» Source passage
_ _ _ _ _
Surgery (colectomy) is the primary treatment for colorectal cancer. How much of your colon is removed and whether other therapies, such as radiation or chemotherapy, are an option for you depend on how far the cancer has penetrated into the wall of your bowel and whether it has spread to your lymph nodes or other parts of your body.
Your surgeon removes the part of your colon that contains the cancer, along with a margin of normal tissue to help ensure that no cancer is left behind. Nearby lymph nodes are usually also removed. Your surgeon is often able to reconnect the healthy portions of your colon or rectum. But when that's not possible, for instance if the cancer is at the outlet of your rectum, you may need to have a permanent or temporary colostomy. This involves creating an opening in the wall of your abdomen for the elimination of body wastes into a special bag. Sometimes the colostomy is only temporary, allowing your colon or rectum time to heal after surgery. In some cases, however, the colostomy may be permanent.
In cases of rare, inherited syndromes, such as familial adenomatous polyposis, you may need removal of your entire colon and rectum. Then, in a procedure known as ileal pouch-anal anastomosis, your surgeon will likely construct a pouch from the end of your small intestine that attaches directly to your anus. This allows you to expel waste normally, although you may have several watery bowel movements a day.
_ _ _ _ _
» Given material
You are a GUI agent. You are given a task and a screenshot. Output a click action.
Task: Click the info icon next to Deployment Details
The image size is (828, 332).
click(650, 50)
_ _ _ _ _
» Work order A
Answer these from the passage on colorectal cancer surgery:
(i) Which two factors decide how much of the colon is removed and whether radiation or chemotherapy is an option?
(ii) What is removed along with the part of the colon that contains the cancer, to help make sure no cancer is left behind?
(iii) What is the procedure called in which a pouch made from the end of the small intestine is attached directly to the anus?
» Work order B
Sum up the passage on colorectal cancer surgery in two sentences.

» Response A
(i) How far the cancer has gone into the wall of the bowel, and whether it has spread to the lymph nodes or other parts of the body.
(ii) A margin of normal tissue.
(iii) Ileal pouch-anal anastomosis.

» Response B
Surgery is the main treatment for colorectal cancer: the surgeon removes the part of the colon with the cancer, a margin of normal tissue, and usually nearby lymph nodes, then often reconnects the healthy parts, though a temporary or permanent colostomy may be needed when that can't be done. For rare inherited syndromes such as familial adenomatous polyposis, the whole colon and rectum may be removed, and a pouch made from the end of the small intestine may be attached to the anus so waste can be passed normally.